* What you should do *
In full and without edits, write out the data that follows.

============

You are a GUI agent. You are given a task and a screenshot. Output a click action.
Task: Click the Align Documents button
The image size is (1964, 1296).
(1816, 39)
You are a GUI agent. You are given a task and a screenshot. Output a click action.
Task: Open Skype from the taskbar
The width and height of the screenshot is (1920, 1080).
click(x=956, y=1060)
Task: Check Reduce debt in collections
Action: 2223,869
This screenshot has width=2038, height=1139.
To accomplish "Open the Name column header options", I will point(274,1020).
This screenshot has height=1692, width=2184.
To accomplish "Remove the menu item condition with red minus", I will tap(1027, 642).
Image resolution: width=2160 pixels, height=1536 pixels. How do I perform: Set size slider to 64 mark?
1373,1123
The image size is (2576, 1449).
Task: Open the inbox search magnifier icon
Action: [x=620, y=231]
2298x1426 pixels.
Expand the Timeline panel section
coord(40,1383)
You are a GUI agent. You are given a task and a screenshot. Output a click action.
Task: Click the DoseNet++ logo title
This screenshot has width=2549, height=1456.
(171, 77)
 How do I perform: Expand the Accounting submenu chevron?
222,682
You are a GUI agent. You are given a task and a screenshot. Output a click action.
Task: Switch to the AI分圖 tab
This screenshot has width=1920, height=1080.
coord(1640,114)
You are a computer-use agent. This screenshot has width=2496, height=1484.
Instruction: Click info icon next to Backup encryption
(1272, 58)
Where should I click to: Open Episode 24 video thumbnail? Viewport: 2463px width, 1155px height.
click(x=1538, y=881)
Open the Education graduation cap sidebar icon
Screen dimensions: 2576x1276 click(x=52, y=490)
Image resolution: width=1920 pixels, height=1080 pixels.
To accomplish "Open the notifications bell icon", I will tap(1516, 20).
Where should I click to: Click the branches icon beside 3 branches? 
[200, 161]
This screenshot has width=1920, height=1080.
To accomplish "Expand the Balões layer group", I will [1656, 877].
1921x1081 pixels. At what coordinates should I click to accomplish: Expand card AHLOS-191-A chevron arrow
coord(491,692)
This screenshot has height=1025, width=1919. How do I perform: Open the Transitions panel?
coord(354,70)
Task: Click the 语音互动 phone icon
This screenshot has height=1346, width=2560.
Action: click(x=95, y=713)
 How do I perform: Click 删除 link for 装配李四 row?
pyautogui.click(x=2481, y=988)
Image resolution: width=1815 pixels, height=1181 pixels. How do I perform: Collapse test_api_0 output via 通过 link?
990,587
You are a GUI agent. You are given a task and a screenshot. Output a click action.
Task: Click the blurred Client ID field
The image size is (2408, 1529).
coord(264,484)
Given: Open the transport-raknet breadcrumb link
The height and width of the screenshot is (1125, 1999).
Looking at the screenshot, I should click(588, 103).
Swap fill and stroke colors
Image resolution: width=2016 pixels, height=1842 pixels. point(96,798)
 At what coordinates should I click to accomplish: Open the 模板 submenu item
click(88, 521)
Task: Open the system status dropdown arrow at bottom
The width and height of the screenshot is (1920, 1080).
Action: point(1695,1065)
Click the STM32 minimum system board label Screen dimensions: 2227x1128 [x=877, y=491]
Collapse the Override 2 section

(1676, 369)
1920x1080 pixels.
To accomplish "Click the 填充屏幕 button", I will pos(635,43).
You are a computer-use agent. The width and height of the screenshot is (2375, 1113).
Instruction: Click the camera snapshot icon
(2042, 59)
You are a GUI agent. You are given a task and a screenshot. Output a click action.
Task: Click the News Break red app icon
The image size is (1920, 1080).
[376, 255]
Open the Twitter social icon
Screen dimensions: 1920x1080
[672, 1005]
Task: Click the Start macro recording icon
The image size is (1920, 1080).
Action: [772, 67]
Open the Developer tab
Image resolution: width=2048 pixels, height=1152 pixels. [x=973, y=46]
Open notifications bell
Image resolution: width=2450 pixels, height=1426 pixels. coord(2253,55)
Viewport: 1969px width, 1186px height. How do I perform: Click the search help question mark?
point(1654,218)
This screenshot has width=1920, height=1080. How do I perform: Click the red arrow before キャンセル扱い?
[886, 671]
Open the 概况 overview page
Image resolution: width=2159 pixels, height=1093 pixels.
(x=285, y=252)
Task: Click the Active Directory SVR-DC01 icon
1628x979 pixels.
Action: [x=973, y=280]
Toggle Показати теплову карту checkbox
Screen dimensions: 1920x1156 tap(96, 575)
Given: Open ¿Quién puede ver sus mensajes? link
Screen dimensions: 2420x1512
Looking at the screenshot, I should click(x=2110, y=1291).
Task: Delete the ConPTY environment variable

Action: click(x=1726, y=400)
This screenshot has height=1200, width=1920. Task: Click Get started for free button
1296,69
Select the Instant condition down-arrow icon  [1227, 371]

============

* Answer to this task *
You are a GUI agent. You are given a task and a screenshot. Output a click action.
Task: Click the Align Documents button
The image size is (1964, 1296).
(1816, 39)
You are a GUI agent. You are given a task and a screenshot. Output a click action.
Task: Open Skype from the taskbar
The width and height of the screenshot is (1920, 1080).
click(x=956, y=1060)
Task: Check Reduce debt in collections
Action: 2223,869
This screenshot has width=2038, height=1139.
To accomplish "Open the Name column header options", I will point(274,1020).
This screenshot has height=1692, width=2184.
To accomplish "Remove the menu item condition with red minus", I will tap(1027, 642).
Image resolution: width=2160 pixels, height=1536 pixels. How do I perform: Set size slider to 64 mark?
1373,1123
The image size is (2576, 1449).
Task: Open the inbox search magnifier icon
Action: [x=620, y=231]
2298x1426 pixels.
Expand the Timeline panel section
coord(40,1383)
You are a GUI agent. You are given a task and a screenshot. Output a click action.
Task: Click the DoseNet++ logo title
This screenshot has width=2549, height=1456.
(171, 77)
 How do I perform: Expand the Accounting submenu chevron?
222,682
You are a GUI agent. You are given a task and a screenshot. Output a click action.
Task: Switch to the AI分圖 tab
This screenshot has width=1920, height=1080.
coord(1640,114)
You are a computer-use agent. This screenshot has width=2496, height=1484.
Instruction: Click info icon next to Backup encryption
(1272, 58)
Where should I click to: Open Episode 24 video thumbnail? Viewport: 2463px width, 1155px height.
click(x=1538, y=881)
Open the Education graduation cap sidebar icon
Screen dimensions: 2576x1276 click(x=52, y=490)
Image resolution: width=1920 pixels, height=1080 pixels.
To accomplish "Open the notifications bell icon", I will tap(1516, 20).
Where should I click to: Click the branches icon beside 3 branches? 
[200, 161]
This screenshot has width=1920, height=1080.
To accomplish "Expand the Balões layer group", I will [1656, 877].
1921x1081 pixels. At what coordinates should I click to accomplish: Expand card AHLOS-191-A chevron arrow
coord(491,692)
This screenshot has height=1025, width=1919. How do I perform: Open the Transitions panel?
coord(354,70)
Task: Click the 语音互动 phone icon
This screenshot has height=1346, width=2560.
Action: click(x=95, y=713)
 How do I perform: Click 删除 link for 装配李四 row?
pyautogui.click(x=2481, y=988)
Image resolution: width=1815 pixels, height=1181 pixels. How do I perform: Collapse test_api_0 output via 通过 link?
990,587
You are a GUI agent. You are given a task and a screenshot. Output a click action.
Task: Click the blurred Client ID field
The image size is (2408, 1529).
coord(264,484)
Given: Open the transport-raknet breadcrumb link
The height and width of the screenshot is (1125, 1999).
Looking at the screenshot, I should click(588, 103).
Swap fill and stroke colors
Image resolution: width=2016 pixels, height=1842 pixels. point(96,798)
 At what coordinates should I click to accomplish: Open the 模板 submenu item
click(88, 521)
Task: Open the system status dropdown arrow at bottom
The width and height of the screenshot is (1920, 1080).
Action: point(1695,1065)
Click the STM32 minimum system board label Screen dimensions: 2227x1128 [x=877, y=491]
Collapse the Override 2 section

(1676, 369)
1920x1080 pixels.
To accomplish "Click the 填充屏幕 button", I will pos(635,43).
You are a computer-use agent. The width and height of the screenshot is (2375, 1113).
Instruction: Click the camera snapshot icon
(2042, 59)
You are a GUI agent. You are given a task and a screenshot. Output a click action.
Task: Click the News Break red app icon
The image size is (1920, 1080).
[376, 255]
Open the Twitter social icon
Screen dimensions: 1920x1080
[672, 1005]
Task: Click the Start macro recording icon
The image size is (1920, 1080).
Action: [772, 67]
Open the Developer tab
Image resolution: width=2048 pixels, height=1152 pixels. [x=973, y=46]
Open notifications bell
Image resolution: width=2450 pixels, height=1426 pixels. coord(2253,55)
Viewport: 1969px width, 1186px height. How do I perform: Click the search help question mark?
point(1654,218)
This screenshot has width=1920, height=1080. How do I perform: Click the red arrow before キャンセル扱い?
[886, 671]
Open the 概况 overview page
Image resolution: width=2159 pixels, height=1093 pixels.
(x=285, y=252)
Task: Click the Active Directory SVR-DC01 icon
1628x979 pixels.
Action: [x=973, y=280]
Toggle Показати теплову карту checkbox
Screen dimensions: 1920x1156 tap(96, 575)
Given: Open ¿Quién puede ver sus mensajes? link
Screen dimensions: 2420x1512
Looking at the screenshot, I should click(x=2110, y=1291).
Task: Delete the ConPTY environment variable

Action: click(x=1726, y=400)
This screenshot has height=1200, width=1920. Task: Click Get started for free button
1296,69
Select the Instant condition down-arrow icon  [1227, 371]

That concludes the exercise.